> **Questions on the material**
A - List every taxonomic rank under "Scientific classification" in the Gnatholepis gymnocara page, each with the value given for it.
B - Render this sentence from the Gnatholepis gymnocara page in Spanish: "Scales are totally absent on the cheek and operculum, back to the predorsal midline, though there are a few typical cycloid scales on the base of the pectoral fin and on the breast."
C - According to the Gnatholepis gymnocara page, where is the Nakedcheek sandgoby primarily found?

Gnatholepis gymnocara

Scientific classification
- Kingdom: Animalia
- Phylum: Chordata
- Class: Actinopterygii
- Order: Gobiiformes
- Family: Oxudercidae
- Genus: Gnatholepis
- Species: G. gymnocara
- Binomial name: Gnatholepis gymnocara (Randall & Greenfield, 2001)

= Gnatholepis gymnocara =

- Authority: (Randall & Greenfield, 2001)

Species of fish

Gnatholepis gymnocara, the Nakedcheek sandgoby, is a small species of ray-finned fish in the subfamily Gobionellinae. The Naked cheek sandgoby is found primarily in the Indian Ocean along the coast of Australia .

==Description==
The "naked cheeks," which serve as the namesake of this species, are one of the most diagnostic features of the Nakedcheek sandgoby. Scales are totally absent on the cheek and operculum, back to the predorsal midline, though there are a few typical cycloid scales on the base of the pectoral fin and on the breast. While a small fold might be present on the end of the lower lip, there is no truly distinct flap on the lower lip, which is also common in other goby species. There are also no teeth with are distinctly larger than the rest of the dentition.

> **Given data**
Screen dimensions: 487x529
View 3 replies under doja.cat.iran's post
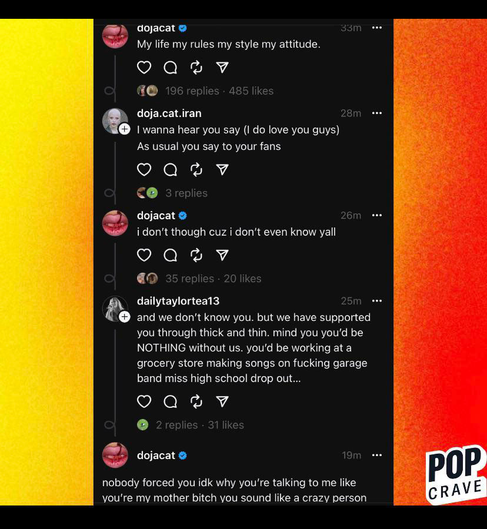coord(186,193)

> **Activity answers**
A -
- Kingdom: Animalia
- Phylum: Chordata
- Class: Actinopterygii
- Order: Gobiiformes
- Family: Oxudercidae
- Genus: Gnatholepis
- Species: G. gymnocara

B - Las escamas están totalmente ausentes en la mejilla y el opérculo, hasta la línea media predorsal, aunque hay unas pocas escamas cicloides típicas en la base de la aleta pectoral y en el pecho.

C - In the Indian Ocean along the coast of Australia.